BRIEF A:
Output as a numbered list the records between the line holding "This screenshot has" and the end of the records, inclusive, omitting blank lines.

READING TEXT:
• • •
Dynamic programming is simple #4 (bitmap + optimal solution reconstruction)
- Dynamic Programming is Simple
- Dynamic programming is simple #2
- Dynamic programming is simple #3 (multi-root recursion)
- Dynamic programming is simple #4 (bitmap + optimal solution reconstruction) (this article)
After a long break, I finally found some time to return to this series of articles. There are still a couple of corner cases left to describe.
This time I will be talking about the case when the recursion arguments cannot be naturally cached. Also, you will learn not only how to find minimum/maximum but how to reconstruct the optimal solution as well.
Problem
There are quite a few problems requiring the method I am about to describe. I picked the one that, in addition to illustrating the technique, also requires doing one thing we have not done before: reconstruction of an optimal solution.
• • •
GIVEN DATA:
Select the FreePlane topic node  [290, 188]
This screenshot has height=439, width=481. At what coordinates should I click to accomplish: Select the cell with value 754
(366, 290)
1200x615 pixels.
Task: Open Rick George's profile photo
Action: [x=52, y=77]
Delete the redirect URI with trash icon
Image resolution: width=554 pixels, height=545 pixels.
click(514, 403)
• • •
BRIEF B:
Rewrite the passage of the dynamic programming article between "After a long" and "solution as well.", inclusive, with "corner cases" replaced by "edge cases".

EXERCISE ANSWER A:
1. This screenshot has height=439, width=481. At what coordinates should I click to accomplish: Select the cell with value 754
2. (366, 290)
3. 1200x615 pixels.
4. Task: Open Rick George's profile photo
5. Action: [x=52, y=77]
6. Delete the redirect URI with trash icon
7. Image resolution: width=554 pixels, height=545 pixels.
8. click(514, 403)

EXERCISE ANSWER B:
After a long break, I finally found some time to return to this series of articles. There are still a couple of edge cases left to describe.
This time I will be talking about the case when the recursion arguments cannot be naturally cached. Also, you will learn not only how to find minimum/maximum but how to reconstruct the optimal solution as well.